The Huronian Supergroup is a Proterozoic assemblage of geologic groups of the Superior Craton of the Canadian Shield in Ontario and Quebec. It extends from west of the city of Sault Ste. Marie in the west to the Ontario-Quebec border to the east and is part of the Southern Geologic Province.

==Stratigraphy==

The Huronian Supergroup consists of four groups. All of the rocks are low grade metamorphic sedimentary rocks or igneous rocks.
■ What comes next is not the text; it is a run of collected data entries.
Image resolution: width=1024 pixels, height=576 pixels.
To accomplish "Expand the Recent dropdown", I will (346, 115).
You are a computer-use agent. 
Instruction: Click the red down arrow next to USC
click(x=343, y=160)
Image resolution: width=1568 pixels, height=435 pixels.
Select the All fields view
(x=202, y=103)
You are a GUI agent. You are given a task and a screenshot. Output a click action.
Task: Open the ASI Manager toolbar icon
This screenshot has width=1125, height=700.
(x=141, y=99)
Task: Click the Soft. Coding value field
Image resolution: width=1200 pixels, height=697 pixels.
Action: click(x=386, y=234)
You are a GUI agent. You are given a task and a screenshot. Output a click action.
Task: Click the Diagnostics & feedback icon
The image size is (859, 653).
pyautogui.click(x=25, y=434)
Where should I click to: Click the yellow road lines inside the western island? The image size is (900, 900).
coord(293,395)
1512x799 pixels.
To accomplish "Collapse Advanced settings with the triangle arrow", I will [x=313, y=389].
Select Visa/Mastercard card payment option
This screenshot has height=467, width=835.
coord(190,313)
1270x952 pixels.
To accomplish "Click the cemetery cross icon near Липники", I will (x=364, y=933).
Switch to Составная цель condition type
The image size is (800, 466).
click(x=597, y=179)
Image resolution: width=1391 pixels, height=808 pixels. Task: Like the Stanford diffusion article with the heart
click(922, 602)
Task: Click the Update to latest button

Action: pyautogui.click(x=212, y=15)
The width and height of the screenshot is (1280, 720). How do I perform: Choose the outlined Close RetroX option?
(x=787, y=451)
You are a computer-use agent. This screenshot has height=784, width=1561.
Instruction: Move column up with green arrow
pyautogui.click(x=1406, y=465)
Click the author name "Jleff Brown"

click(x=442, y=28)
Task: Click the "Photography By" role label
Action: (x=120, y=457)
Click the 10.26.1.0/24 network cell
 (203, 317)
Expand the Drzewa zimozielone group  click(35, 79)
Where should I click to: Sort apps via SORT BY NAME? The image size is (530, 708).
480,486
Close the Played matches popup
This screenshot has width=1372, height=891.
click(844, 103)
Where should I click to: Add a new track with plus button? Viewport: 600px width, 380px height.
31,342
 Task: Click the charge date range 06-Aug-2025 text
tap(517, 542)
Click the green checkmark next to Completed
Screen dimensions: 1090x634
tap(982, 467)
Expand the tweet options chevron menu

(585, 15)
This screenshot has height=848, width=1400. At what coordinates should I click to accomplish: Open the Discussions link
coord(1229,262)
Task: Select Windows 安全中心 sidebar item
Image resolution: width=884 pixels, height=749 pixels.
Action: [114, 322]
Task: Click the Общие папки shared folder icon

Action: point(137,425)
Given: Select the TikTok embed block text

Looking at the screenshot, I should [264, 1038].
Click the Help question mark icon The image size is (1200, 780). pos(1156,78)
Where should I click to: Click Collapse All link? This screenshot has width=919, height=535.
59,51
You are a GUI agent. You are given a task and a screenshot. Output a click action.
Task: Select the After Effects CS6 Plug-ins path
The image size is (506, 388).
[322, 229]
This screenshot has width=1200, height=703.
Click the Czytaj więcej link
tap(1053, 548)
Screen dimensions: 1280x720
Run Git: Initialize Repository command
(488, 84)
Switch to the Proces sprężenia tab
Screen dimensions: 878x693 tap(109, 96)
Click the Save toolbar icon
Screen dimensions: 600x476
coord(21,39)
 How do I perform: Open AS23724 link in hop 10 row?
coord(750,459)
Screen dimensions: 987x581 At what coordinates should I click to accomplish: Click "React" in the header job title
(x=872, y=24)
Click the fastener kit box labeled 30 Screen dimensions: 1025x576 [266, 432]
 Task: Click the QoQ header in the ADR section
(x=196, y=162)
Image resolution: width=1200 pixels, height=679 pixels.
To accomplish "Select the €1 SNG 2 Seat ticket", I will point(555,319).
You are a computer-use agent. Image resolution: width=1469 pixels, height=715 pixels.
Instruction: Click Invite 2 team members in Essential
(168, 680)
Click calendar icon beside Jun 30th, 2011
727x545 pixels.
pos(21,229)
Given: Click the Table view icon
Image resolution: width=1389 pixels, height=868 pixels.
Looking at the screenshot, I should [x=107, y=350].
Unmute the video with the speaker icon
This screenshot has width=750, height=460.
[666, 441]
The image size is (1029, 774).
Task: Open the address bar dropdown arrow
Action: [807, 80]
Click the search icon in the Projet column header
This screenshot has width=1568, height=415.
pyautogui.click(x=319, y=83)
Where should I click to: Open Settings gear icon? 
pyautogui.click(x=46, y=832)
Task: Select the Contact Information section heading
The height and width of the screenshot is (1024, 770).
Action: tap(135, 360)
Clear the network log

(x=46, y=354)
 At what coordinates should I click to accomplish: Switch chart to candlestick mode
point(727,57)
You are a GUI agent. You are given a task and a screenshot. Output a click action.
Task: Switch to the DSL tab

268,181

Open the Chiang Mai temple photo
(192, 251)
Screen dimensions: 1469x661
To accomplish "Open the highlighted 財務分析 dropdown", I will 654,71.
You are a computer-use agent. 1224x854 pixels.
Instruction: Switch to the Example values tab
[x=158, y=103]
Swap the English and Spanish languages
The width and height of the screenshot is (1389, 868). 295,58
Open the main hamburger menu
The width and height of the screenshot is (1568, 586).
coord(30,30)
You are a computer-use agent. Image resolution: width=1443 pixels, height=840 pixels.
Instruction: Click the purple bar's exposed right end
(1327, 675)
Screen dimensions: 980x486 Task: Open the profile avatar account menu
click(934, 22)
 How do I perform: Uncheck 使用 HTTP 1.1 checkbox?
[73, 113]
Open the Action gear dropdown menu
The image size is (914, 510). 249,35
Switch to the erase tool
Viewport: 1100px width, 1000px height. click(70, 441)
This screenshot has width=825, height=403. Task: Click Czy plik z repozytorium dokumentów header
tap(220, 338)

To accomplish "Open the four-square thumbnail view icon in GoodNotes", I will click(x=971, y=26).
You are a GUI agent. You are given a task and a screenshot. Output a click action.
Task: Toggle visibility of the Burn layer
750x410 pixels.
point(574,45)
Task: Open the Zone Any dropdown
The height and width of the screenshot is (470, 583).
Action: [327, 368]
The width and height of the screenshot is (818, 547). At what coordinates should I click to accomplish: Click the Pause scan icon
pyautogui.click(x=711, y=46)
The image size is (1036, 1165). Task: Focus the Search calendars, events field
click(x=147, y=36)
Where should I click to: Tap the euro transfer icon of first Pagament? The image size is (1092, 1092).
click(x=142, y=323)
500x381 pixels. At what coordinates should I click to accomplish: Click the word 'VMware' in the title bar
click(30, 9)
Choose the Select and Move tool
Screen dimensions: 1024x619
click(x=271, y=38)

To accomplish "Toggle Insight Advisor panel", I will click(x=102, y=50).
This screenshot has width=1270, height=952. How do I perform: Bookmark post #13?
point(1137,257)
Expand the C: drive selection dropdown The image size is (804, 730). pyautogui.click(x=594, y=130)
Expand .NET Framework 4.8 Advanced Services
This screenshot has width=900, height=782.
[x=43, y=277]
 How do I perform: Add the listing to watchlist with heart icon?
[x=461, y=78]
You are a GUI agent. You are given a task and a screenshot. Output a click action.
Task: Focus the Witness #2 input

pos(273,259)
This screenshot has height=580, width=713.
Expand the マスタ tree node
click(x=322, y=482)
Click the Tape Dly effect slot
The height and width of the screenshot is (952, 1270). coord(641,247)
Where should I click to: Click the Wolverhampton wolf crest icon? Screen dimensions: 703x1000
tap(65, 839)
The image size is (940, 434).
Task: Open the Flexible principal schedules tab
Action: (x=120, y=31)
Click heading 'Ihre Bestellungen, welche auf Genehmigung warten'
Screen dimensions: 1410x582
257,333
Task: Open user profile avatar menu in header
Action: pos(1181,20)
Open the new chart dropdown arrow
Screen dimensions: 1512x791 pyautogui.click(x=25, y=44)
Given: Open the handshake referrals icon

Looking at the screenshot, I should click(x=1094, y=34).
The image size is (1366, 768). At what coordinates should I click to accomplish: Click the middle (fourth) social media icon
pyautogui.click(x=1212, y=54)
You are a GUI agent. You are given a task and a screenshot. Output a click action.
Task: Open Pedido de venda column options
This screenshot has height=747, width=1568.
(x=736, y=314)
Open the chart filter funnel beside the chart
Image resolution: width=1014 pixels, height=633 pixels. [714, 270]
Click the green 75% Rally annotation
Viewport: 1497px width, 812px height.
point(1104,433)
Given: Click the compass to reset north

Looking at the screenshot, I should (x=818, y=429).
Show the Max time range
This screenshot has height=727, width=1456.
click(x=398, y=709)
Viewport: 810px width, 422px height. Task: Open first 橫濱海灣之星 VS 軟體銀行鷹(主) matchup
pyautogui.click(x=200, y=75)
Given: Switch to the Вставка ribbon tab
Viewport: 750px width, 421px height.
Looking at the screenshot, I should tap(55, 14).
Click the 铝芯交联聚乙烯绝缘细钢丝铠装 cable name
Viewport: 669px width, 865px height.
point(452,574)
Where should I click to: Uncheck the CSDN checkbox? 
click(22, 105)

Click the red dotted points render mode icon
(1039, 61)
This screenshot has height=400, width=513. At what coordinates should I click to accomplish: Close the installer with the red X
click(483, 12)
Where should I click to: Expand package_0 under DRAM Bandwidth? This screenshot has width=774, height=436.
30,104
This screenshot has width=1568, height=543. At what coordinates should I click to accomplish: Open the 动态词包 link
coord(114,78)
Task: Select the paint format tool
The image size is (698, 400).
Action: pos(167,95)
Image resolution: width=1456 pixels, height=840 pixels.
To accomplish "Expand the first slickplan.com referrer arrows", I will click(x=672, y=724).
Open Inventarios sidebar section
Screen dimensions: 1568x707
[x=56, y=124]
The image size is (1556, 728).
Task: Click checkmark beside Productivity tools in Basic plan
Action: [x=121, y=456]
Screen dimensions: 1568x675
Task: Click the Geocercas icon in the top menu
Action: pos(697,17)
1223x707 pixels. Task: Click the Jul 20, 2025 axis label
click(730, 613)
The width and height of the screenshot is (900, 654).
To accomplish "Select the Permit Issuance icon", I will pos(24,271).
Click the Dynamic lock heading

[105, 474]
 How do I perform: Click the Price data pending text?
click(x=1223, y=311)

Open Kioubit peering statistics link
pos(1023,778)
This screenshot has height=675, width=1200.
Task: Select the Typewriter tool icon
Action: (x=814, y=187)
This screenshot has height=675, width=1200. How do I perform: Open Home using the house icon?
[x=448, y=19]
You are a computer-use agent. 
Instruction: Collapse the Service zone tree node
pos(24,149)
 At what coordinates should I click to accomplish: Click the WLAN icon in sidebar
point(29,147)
The four geologic groups that make up the Huronian are the Elliot Lake Group, Hough Lake Group, Quirke Lake Group, and the Cobalt Group (from oldest to youngest). Major glacial periods, Huronian glaciation, occurred at the beginning of the Hough Lake, Quirke Lake and Cobalt.

==Age==

The bulk of the Huronian Group consists of mostly metamorphosed sandstones and mudstones. Since there are no index fossils, the sedimentary rocks cannot be dated using fossils as they can in Phanerozoic rocks. However, the base contains volcanic rocks that have been dated at about 2.480 billion years ago (Gya). The top of the Huronian and cross cutting all of the units within are the Nipissing sills which date to 2.2185 Gya. The age at which the Huronian sediments were deposited is between 2.480 Gya and 2.219 Gya.